Amino acids may have been bound to these pre-tRNAs to aid in binding to the template, to the replicase, or even functioned as a switch, where the presence or absence of the amino acid determined whether an RNA was to be copied. As the replicase evolved into the ribosome (see “Replicase”), the tRNA-ribosome-template interaction was already set.

Preventing dsRNAs (Campbell 1991; Yakhnin 2007; Noller 2010)

Consider the template driven synthesis of RNA by a replicase. In a naive system, the product would be double-stranded RNA (dsRNA) as the replicase would depend on the Watson–Crick base pairing for specificity of replication. This presents an important twofold problem: neither the template nor the newly created strand would be catalytically active in this state, and separating dsRNA into its single-stranded components is energetically difficult. Thus, any system taking advantage of base pairing to copy RNA must have compensated for this problem. It has been suggested that initially, regular cycles of environmental changes allowed strand separation. Any organism that escaped dependency, even partially, from these cycles would have a huge selective advantage.

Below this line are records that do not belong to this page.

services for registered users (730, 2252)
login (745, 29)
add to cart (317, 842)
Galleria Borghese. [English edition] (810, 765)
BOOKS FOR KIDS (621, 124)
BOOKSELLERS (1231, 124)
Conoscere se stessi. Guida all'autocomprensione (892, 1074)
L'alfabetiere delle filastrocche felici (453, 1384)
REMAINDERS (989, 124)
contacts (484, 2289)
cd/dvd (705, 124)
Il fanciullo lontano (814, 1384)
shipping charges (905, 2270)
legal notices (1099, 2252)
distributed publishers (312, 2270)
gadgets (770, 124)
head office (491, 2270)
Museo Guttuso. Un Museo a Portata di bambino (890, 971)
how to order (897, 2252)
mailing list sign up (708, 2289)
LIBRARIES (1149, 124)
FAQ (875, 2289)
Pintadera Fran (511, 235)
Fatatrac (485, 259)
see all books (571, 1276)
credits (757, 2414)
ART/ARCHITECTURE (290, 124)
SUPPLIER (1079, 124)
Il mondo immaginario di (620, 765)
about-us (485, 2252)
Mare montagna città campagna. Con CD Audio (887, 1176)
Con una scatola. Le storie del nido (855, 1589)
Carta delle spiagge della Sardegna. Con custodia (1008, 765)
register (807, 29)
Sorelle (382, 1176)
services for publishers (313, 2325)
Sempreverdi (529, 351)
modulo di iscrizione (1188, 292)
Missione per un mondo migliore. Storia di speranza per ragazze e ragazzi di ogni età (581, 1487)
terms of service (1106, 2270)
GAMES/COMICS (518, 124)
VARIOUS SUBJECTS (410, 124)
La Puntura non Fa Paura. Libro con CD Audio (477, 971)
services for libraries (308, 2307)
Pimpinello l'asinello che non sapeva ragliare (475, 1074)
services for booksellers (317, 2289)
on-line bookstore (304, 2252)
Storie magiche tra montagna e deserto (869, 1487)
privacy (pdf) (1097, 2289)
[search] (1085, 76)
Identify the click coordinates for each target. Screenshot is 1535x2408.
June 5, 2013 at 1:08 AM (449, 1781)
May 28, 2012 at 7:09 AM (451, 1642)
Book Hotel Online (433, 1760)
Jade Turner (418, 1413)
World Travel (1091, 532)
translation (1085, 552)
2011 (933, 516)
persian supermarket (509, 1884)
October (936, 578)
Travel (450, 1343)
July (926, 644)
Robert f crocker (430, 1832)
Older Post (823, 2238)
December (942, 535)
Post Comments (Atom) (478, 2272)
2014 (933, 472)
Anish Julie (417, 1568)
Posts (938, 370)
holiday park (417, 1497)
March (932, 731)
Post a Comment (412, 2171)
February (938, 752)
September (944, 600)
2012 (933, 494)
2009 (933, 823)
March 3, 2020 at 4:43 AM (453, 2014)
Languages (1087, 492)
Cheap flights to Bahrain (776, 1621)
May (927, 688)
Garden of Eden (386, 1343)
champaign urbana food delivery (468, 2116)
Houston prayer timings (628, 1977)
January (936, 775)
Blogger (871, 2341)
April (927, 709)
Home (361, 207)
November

One possibility is that there evolved a set of duplicating RNAs (dRNAs), which acted as adaptors. These dRNAs would bind to a specific sequence on the template, as well as an identical, free trinucleotide. In a similar manner to modern tRNAs donating amino acids, these dRNAs would donate their bound trinucleotide to a growing RNA, which would be identical, not complementary, to the template. This prevents both the formation of dsRNA and the formation of the complementary, and presumably catalytically useless, RNA. One potential mechanism by which the identical sequences were maintained is if the dRNA itself was a homodimer.

Another possibility is that pre-tRNAs bound immediately to the newly created RNA, temporarily preventing the two strands from coming together and forming dsRNA, analogous to single-strand binding proteins preventing DNA duplexes in present day DNA replication. Even if this interaction is very brief, the time delay may allow the normal secondary structures to form in the template strand: the structured nature of the template would prevent in a more permanent manner the formation of dsRNA. If the pre-tRNAs possessed only short complementary sequences, say three nucleotides, their separation from the created strand would require little additional energy. We note that even a single pre-tRNA of this type would help prevent at least some dsRNA formation, and as these pre-tRNAs were duplicated with perhaps small changes to their “anti-codons,” they would prevent more and more dsRNAs. Bound amino acids may have encouraged binding, and the following de-acylation may have accelerated turnover of these pre-tRNAs, allowing replication to proceed more rapidly.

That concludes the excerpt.